Required work: What is needed is the full set of records, word for word, with no pictures.

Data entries
***

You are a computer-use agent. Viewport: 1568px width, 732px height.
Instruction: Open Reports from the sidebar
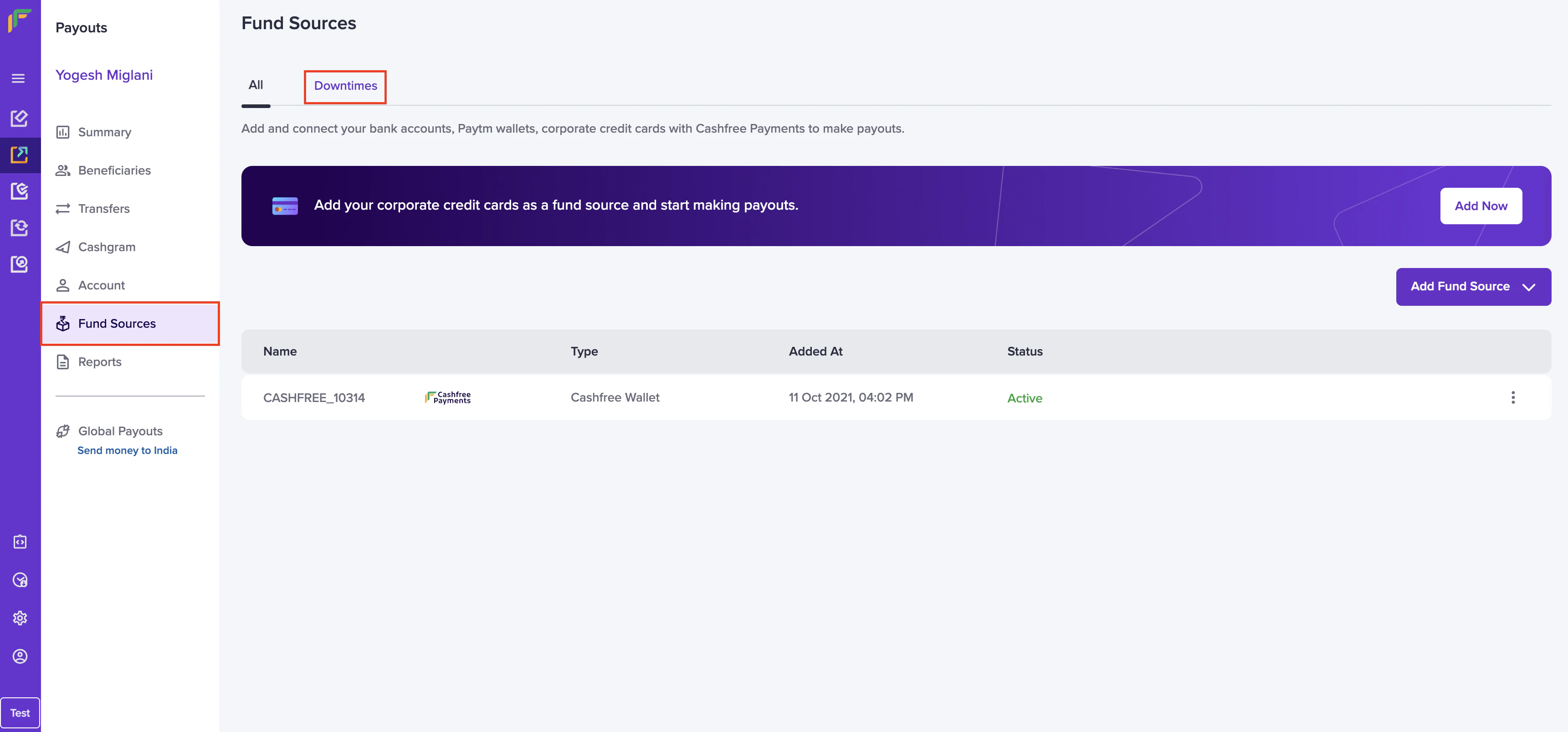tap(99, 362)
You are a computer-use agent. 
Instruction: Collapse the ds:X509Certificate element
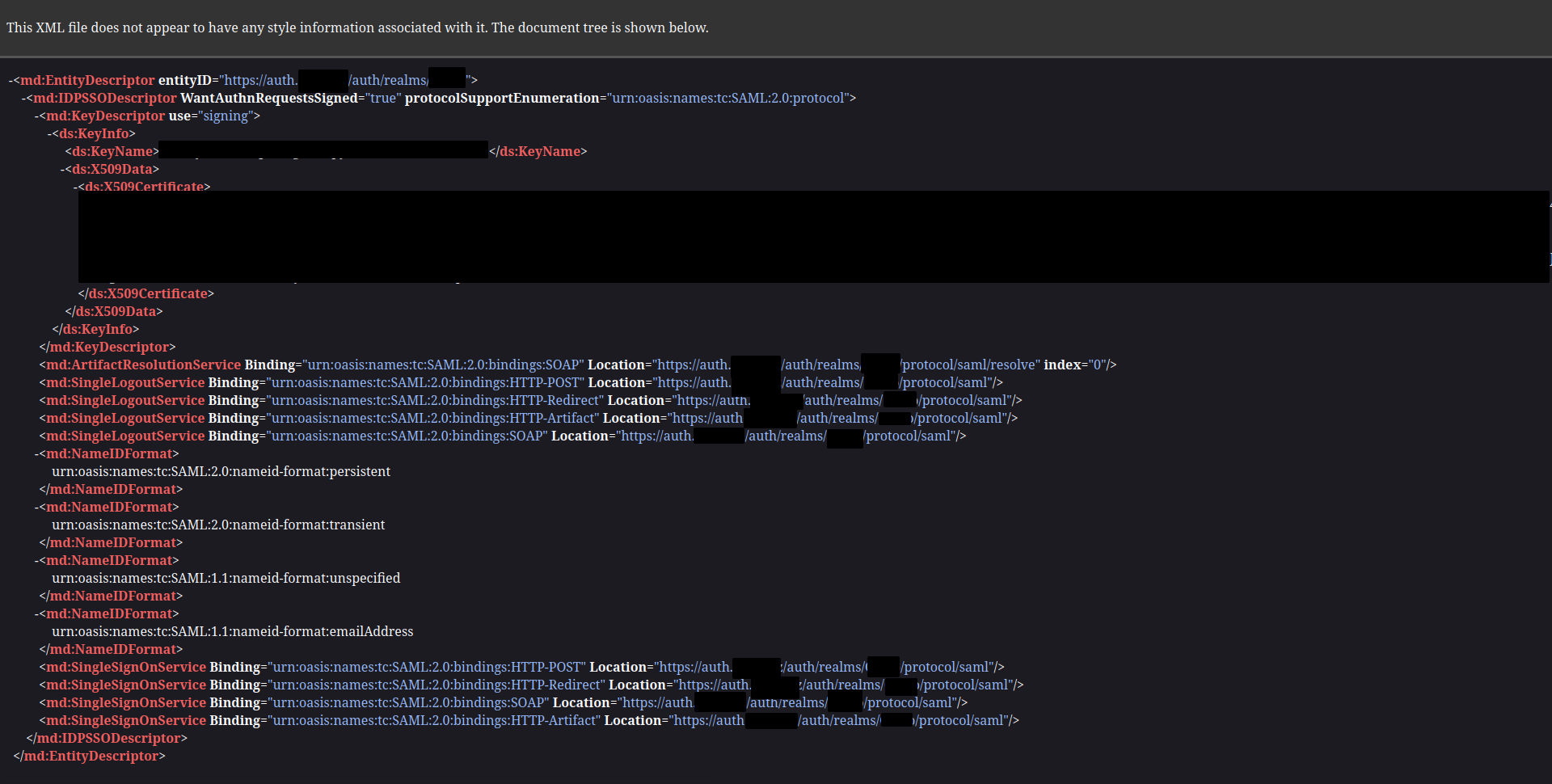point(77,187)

***

Answer to this problem:
You are a computer-use agent. Viewport: 1568px width, 732px height.
Instruction: Open Reports from the sidebar
tap(99, 362)
You are a computer-use agent. 
Instruction: Collapse the ds:X509Certificate element
point(77,187)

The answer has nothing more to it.